What is being asked: Would you return the entries below exactly from the line containing "has width=1024, height=551." onward, ending with the final line and including it, and nothing else?

##### Dataset extract

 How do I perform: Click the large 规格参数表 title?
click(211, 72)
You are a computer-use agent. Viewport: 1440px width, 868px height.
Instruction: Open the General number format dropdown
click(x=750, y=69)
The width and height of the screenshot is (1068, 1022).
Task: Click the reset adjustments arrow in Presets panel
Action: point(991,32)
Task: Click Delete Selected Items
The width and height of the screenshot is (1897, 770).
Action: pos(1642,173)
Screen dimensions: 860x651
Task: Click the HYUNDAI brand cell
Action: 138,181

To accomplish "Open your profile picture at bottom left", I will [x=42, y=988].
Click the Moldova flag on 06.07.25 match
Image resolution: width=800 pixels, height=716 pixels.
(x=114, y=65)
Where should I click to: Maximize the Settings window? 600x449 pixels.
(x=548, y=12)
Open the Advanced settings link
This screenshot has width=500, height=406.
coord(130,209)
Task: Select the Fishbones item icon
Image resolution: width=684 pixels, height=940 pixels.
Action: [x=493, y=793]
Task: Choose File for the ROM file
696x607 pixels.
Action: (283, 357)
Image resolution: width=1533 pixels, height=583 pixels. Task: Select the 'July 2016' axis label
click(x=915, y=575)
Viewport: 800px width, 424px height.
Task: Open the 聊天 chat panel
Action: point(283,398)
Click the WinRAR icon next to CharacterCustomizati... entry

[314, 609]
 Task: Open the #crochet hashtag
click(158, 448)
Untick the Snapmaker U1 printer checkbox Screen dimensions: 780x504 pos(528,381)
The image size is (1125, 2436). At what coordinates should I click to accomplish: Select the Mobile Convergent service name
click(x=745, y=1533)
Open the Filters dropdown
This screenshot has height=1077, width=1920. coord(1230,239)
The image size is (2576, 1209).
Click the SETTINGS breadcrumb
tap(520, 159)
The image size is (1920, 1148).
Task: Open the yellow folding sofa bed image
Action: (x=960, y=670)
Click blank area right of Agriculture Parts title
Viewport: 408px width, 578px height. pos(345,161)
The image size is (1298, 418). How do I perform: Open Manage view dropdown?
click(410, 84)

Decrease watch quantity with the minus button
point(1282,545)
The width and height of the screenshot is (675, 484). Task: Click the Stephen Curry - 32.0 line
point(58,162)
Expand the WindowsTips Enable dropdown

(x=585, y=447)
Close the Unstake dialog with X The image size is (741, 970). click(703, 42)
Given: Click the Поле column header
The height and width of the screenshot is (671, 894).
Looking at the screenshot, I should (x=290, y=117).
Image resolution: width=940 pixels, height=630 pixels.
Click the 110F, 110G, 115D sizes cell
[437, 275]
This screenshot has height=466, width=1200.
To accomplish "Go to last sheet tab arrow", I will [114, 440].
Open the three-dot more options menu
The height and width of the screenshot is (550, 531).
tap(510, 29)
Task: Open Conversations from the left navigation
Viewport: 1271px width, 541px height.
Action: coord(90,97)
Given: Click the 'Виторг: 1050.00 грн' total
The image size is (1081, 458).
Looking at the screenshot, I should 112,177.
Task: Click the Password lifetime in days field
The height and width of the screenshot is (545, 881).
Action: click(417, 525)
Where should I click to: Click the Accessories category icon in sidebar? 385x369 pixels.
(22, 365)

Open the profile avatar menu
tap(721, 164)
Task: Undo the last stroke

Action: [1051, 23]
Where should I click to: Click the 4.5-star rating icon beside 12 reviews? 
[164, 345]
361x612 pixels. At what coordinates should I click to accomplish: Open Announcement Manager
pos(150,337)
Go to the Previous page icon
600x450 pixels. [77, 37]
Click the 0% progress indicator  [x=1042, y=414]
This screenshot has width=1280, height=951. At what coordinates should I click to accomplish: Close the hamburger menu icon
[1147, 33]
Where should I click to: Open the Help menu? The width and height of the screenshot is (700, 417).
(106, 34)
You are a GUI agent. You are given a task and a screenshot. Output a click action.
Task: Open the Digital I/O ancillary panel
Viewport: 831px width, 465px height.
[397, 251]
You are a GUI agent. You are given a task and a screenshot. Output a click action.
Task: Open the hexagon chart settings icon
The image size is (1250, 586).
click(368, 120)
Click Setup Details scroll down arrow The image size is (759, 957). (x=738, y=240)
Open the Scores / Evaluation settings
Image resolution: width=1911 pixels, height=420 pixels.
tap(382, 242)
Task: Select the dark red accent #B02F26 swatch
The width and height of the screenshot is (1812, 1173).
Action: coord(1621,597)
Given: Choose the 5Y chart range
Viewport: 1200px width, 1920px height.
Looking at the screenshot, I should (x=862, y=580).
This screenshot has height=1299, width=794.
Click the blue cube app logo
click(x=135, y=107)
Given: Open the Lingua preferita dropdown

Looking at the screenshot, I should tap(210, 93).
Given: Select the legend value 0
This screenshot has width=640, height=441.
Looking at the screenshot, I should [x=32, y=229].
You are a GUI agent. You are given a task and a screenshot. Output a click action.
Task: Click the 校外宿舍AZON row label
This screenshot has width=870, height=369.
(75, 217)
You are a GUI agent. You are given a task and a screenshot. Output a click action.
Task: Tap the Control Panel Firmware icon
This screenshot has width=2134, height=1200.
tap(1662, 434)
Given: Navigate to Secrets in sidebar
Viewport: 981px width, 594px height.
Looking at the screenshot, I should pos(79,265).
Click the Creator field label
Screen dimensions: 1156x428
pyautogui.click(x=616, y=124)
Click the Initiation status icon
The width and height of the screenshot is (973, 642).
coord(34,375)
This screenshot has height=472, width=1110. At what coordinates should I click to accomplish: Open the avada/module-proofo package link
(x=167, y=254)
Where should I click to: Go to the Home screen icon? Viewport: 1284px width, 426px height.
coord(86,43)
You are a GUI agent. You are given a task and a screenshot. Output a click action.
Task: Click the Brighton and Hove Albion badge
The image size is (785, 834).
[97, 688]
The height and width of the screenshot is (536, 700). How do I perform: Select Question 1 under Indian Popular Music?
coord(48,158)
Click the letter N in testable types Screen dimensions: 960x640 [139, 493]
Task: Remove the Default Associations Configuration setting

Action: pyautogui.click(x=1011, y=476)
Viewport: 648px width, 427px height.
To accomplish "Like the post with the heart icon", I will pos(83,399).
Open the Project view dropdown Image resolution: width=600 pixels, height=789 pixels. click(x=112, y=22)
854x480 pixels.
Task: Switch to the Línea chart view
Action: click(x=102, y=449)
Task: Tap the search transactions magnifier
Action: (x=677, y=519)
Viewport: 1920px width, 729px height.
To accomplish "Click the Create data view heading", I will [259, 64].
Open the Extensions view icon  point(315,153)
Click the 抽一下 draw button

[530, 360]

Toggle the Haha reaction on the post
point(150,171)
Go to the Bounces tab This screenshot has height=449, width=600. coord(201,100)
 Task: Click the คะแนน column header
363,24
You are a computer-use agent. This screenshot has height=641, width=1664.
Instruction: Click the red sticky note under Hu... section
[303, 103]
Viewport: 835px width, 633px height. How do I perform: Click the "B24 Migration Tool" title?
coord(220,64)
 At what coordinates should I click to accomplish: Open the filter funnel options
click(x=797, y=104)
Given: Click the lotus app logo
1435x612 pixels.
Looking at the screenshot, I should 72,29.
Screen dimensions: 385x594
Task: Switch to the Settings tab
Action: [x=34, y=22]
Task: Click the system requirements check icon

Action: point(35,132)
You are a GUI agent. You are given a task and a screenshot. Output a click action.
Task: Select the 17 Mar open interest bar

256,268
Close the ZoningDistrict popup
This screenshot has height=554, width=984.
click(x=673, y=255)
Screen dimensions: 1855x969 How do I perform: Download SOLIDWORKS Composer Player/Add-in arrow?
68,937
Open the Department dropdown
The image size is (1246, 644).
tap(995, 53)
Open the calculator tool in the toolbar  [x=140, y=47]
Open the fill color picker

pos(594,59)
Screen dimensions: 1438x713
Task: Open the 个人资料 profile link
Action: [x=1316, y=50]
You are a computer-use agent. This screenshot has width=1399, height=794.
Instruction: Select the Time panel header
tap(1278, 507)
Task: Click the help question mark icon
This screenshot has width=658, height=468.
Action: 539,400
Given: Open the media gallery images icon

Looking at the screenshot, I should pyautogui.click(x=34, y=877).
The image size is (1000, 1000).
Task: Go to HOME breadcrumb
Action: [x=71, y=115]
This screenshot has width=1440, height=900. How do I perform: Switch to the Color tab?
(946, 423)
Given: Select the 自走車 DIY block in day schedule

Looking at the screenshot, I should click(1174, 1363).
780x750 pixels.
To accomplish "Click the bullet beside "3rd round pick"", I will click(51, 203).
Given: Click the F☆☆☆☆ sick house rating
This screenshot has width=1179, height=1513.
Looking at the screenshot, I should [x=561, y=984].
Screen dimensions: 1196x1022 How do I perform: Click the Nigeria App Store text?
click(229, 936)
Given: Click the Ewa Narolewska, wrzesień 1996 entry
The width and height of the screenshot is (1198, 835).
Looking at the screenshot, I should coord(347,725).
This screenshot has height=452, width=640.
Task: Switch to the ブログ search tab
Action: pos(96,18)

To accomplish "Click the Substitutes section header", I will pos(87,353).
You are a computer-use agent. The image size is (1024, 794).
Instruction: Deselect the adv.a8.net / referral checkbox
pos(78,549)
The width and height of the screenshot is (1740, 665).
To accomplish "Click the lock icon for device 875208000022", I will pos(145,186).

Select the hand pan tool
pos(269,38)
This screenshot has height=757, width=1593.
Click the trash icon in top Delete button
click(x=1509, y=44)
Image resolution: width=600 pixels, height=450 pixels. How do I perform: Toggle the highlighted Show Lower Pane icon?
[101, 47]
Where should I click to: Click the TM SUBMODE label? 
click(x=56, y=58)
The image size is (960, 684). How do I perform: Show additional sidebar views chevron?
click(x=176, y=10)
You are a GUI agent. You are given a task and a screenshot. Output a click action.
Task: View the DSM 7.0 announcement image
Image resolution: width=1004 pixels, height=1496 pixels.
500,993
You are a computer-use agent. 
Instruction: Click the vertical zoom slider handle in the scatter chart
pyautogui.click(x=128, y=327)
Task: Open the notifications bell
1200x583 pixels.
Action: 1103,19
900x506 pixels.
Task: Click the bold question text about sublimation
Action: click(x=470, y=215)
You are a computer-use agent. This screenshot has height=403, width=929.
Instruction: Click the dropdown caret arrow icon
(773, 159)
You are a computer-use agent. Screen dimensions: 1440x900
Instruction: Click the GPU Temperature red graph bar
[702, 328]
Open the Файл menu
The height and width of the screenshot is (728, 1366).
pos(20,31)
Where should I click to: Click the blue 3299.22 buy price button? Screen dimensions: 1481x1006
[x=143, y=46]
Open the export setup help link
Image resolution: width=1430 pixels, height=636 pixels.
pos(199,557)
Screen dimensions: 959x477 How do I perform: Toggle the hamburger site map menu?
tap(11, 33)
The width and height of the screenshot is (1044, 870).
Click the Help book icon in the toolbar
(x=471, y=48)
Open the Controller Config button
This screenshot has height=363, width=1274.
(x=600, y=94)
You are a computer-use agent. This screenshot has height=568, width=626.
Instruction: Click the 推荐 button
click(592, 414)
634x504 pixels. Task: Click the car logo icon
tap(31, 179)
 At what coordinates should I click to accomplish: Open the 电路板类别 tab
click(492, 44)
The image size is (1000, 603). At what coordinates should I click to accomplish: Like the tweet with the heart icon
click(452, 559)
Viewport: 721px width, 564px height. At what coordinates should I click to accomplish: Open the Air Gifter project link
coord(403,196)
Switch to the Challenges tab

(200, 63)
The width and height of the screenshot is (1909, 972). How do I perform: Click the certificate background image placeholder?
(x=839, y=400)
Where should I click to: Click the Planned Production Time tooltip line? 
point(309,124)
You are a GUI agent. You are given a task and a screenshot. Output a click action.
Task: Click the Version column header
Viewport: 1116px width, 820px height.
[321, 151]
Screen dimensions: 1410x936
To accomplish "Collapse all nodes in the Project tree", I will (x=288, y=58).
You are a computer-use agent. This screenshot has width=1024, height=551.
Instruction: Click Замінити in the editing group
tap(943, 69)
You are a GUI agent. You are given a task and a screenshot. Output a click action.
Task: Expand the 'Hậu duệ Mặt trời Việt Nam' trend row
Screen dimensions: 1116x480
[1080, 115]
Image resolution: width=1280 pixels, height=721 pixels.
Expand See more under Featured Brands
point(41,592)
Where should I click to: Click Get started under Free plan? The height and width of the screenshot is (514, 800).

##########

Written solution:
You are a computer-use agent. This screenshot has width=1024, height=551.
Instruction: Click Замінити in the editing group
tap(943, 69)
You are a GUI agent. You are given a task and a screenshot. Output a click action.
Task: Expand the 'Hậu duệ Mặt trời Việt Nam' trend row
Screen dimensions: 1116x480
[1080, 115]
Image resolution: width=1280 pixels, height=721 pixels.
Expand See more under Featured Brands
point(41,592)
Where should I click to: Click Get started under Free plan? The height and width of the screenshot is (514, 800).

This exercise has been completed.